There are at least three.”
Biden, I do believe,
will have a persona problem. He campaigned as the person who wasn’t there, and
indeed, for much of his campaign against Trump, he was unavailable. In his
absence, Biden supporters, many of them journalists, began to craft a persona
of Biden as a political pragmatist, someone willing to adjust his messaging to favorable
winds.
We forget what the
Thomas More of Robert Bolt’s play, A Man for All Seasons, says about Thomas
Cromwell: “Pooh – he’s a pragmatist – and that’s the only resemblance he has to
the Devil, son Roper; a pragmatist, the merest plumber.”
In his absence, journalists pumped personality, persona,
into Biden. Who is he, really? Had he matured enough to wean himself from
Obama? Will his foreign policy replicate Obama’s midnight deal of cash and gold
to Iran’s mullahs? Importing the socialist tinged fundamentals of the Democrat Party’s
platform into Biden, may we assume he will waste some vital months of his
presidency attempting to breathe life into a moribund Affordable Care Act that
was neither affordable or careful concerning the damage universal health care
will have on the insurance industry and its clients in Connecticut.
And, about that industry,
Connecticut U.S. Senator Dick Blumenthal favored, on the campaign stump, a universal
health care system proposed by Alexandria Ocasio-Cortez and Vermont socialist
Senator Bernie Sanders, quite forgetting he was a representative of what used
to be called “the insurance capital of the world.” Blumenthal has appeared,
smiling like a cardboard cutout, on the campaign stump with both Sanders and
Ocasio-Cortez. Was he simply flourishing a persona before an appreciative
progressive crowd, or can that be his real face? Trump, whatever his faults, at least brought his own pail to the well, and there is about him an authenticity -- grating to 99 percent of journalists -- that one does not find in politicians such as Blumenthal, whose character has been painted on by journalistic cosmeticians.
I think you can
understand why I am concerned with political personae. Narcissus fell into
his persona – and drowned. Just as Hollywood stars lacking fundamental ballast
sometimes lose themselves, tragically, in their personae, so do pragmatic politicians.
The city mouse did understand, having once upon a time in
the long ago been an actress, her personality relatively undamaged by the
ordeal. Pragmatism, because it is so amorphous, really is a narcissian pool. And
in politics, the ever shifting surface of the pool is the media.

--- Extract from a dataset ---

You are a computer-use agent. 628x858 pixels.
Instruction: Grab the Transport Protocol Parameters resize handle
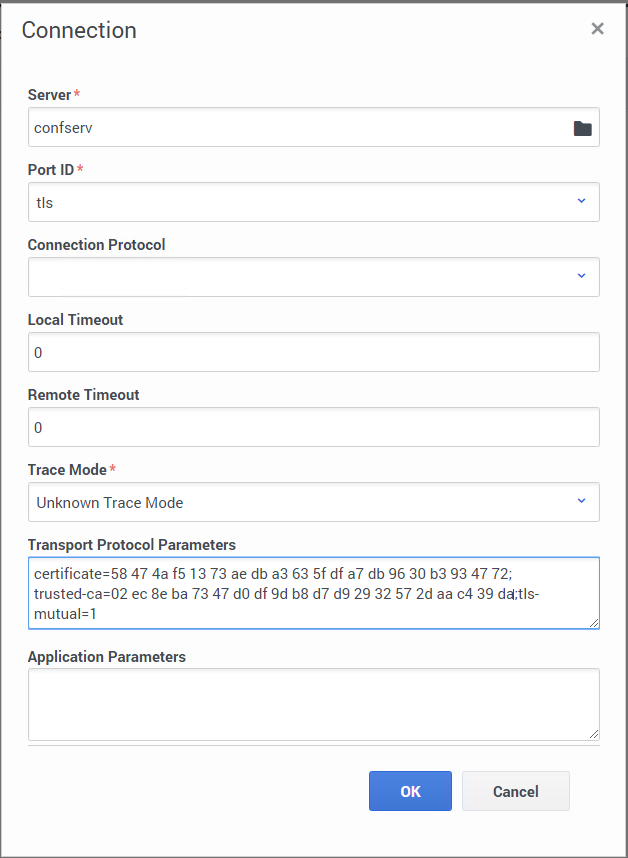(x=594, y=623)
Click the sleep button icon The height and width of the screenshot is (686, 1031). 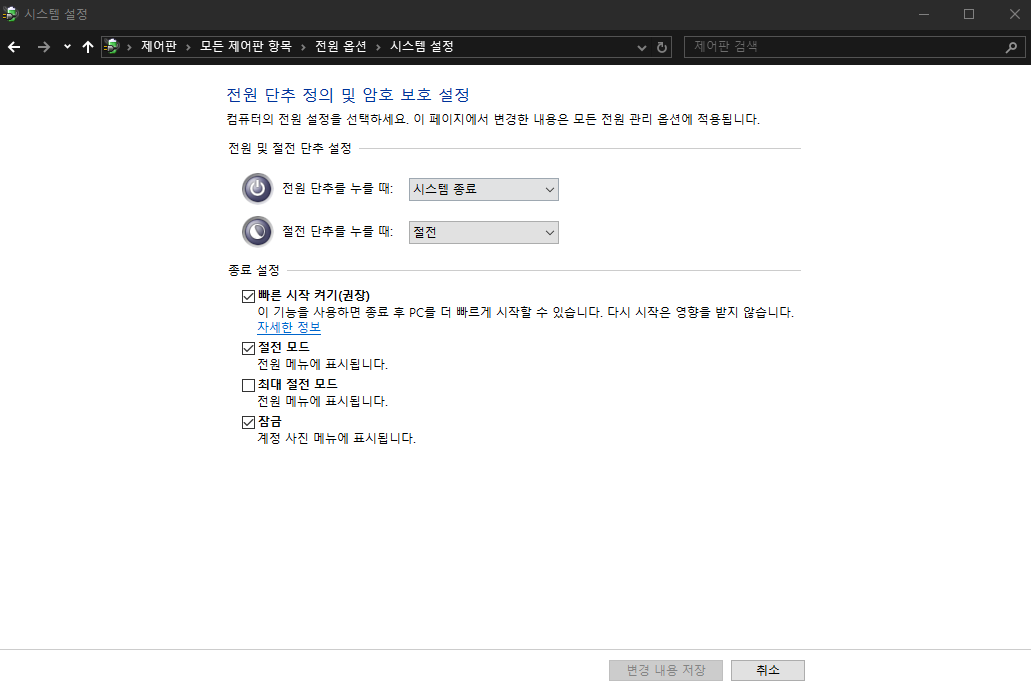point(257,231)
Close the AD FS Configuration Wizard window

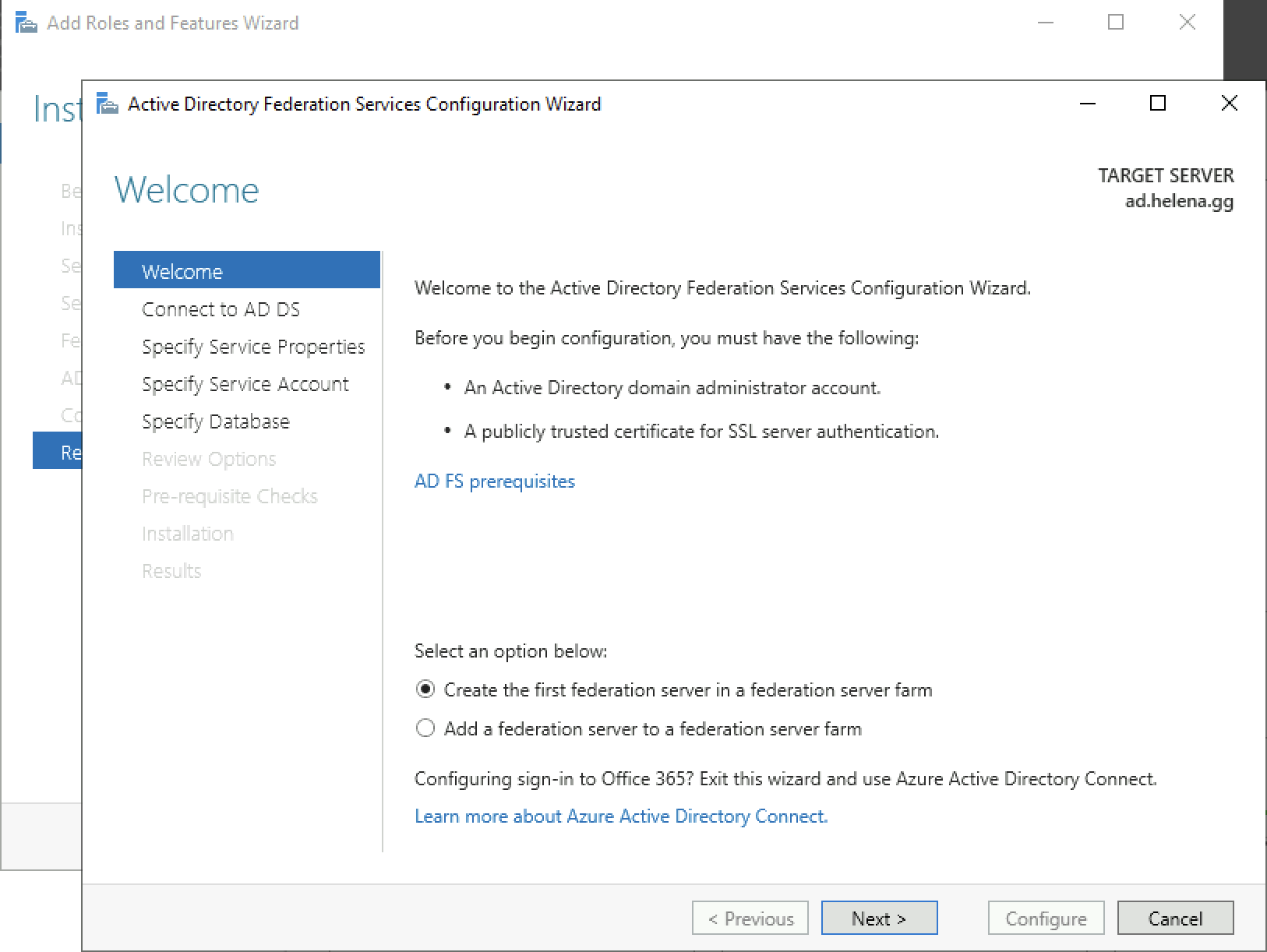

We are simpatico, the city mouse and I, in our dislikes, if
not our likes. I like coffee, the bitterer the better; she likes tea, but –
praise God – not green tea. She’s partial to Tennessee Williams. I am partial to
anyone who is not Tennessee Williams, but favor playwrights born before the
advent of the realist theatre. We both think the politics and morals of the
Marquis de Sade are, as he intended, disreputable, even though Albert Camus was
willing to give de Sade too large a portion of the benefit of his doubt. We
like Camus. Both of us dislike Sartre and his quasi-Marxist philosophical
children -- yea’ even to the tenth generation. We both like organized religion
and dislike its opposite, disorganized religion. We think the 21st
century may be a portal to a new Dark Age, and we dislike darkness because
we like light.
Most atheists I know, the city mouse once told me, are
unbelievers because belief requires courage, fortitude and an absorbent and creative
imagination. The post-moderns are atheists, many of them, not because they
disbelieve in God but because intellectually they are slovenly, full of half
thoughts and startlingly improbable surmises. This posture, this blank
indifference to the scorching lessons of history and common sense, this vast
well of loneliness in the center of being, represents a new paganism, more
robust perhaps than the old paganism savaged by Lucian.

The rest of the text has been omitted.